Ronan, crouched lower on the adjacent rooftop, clicked back.

Mira's voice came over their earpieces, calm and sharp: "Thirty seconds. Jamming active. Execute on my mark."

Fred steadied his breathing, locked onto the lead driver's head.

"Mark."

A single muffled shot cracked the silence, and the lead truck veered wildly, crashing into a stack of metal drums.

Panic rippled through the convoy, but before they could organize, Fred and Ronan were already moving.

Flashbangs arced through the air, exploding in bursts of light and sound.

The guards stumbled, disoriented.

Fred dropped two with quick shots. Ronan hurled himself into a brawl with a third, his fists merciless.

They worked like phantoms—striking, vanishing, reappearing.

No time to think. Only instincts and blood.

Mira's voice guided them through the chaos. "Truck three—secured. Move to extraction."
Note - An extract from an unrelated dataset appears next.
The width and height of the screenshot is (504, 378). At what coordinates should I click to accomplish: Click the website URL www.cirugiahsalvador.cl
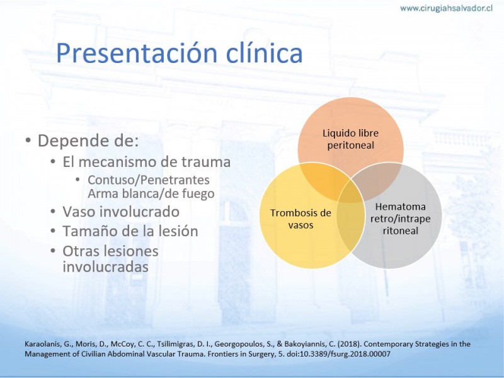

Fred sprinted, adrenaline drowning out fear. He wrenched open the back of the truck and saw crates—dozens of them—filled with guns, explosives, and forged documents that could topple entire institutions if placed in the wrong hands.

They had it.

They had struck the first real blow.

But just as Fred climbed into the driver's seat to move the truck, he felt it.

The hair on the back of his neck rising.

A presence.

---

A shadow peeled itself from the alley and moved toward them with terrifying speed.

Fred swung his weapon around, but he was too slow.

A figure clad in dark armor, face hidden behind a smooth featureless mask, slammed into him with bone-breaking force, knocking him out of the truck and onto the asphalt.

Ronan roared, charging the figure, but a vicious backhand sent him sprawling into a pile of debris.

Fred scrambled to his feet, chest heaving. The masked figure drew two short blades—black, gleaming.

This wasn't one of Selene's regular men.

This was something else.

Fred dodged a strike meant to open his throat, parried a second blow that cut a shallow line across his ribs.

Pain flared, but he forced himself to stay on his feet.

If he went down now, it was over.

The figure moved with unnatural precision—too fast, too disciplined. Every attack forced Fred back, inch by inch.

He realized grimly:

This was no random enforcer.

This was an assassin.

Sent specifically for him.

Mira's panicked voice crackled in his ear. "Fred, fall back! I'm bringing the van—thirty seconds!"

Thirty seconds.

An eternity against a killer like this.

---

Fred ducked under a slashing blade and drove his shoulder into the figure's gut, trying to unbalance them.

It barely worked.

The assassin stumbled half a step before counterattacking viciously, a knife slicing toward Fred's eye.

He twisted, feeling the blade graze his temple.

Blood ran into his eye, but he refused to fall.

In the distance, Fred heard the screech of tires—Mira's van hurtling toward them.

The assassin seemed to sense the change. Their strikes became more desperate, more violent.

Fred gambled everything on one final move.

He baited an overhand slash, twisted inside the assassin's guard, and slammed a hidden knife into the gap between armor plates at the figure's side.

A grunt of pain.

The assassin staggered—only for a moment—but it was enough.

The van skidded to a halt.

Mira threw open the side door.

"Fred! NOW!"

He didn't hesitate.

Grabbing Ronan by the collar, Fred heaved him into the van, then leapt in himself as bullets sparked off the concrete around them.

Mira hit the gas, tires shrieking, as the masked assassin faded into the mist behind them—watching, silent, bleeding, but very much alive.

---

As they tore away into the city, Fred lay panting on the van floor, staring up at the ceiling.

The victory felt hollow.

They had struck Selene.

But someone else had entered the game.

Someone just as deadly.

Fred wiped blood from his face and sat up, meeting Mira's grave eyes in the rearview mirror.

"They know we're coming," he said.

Mira nodded. "And next time, they won't just send one."

Fred clenched his fists, rage simmering in his gut.

They were no longer the hunters.

They were the hunted.

And the web was tightening around their throats.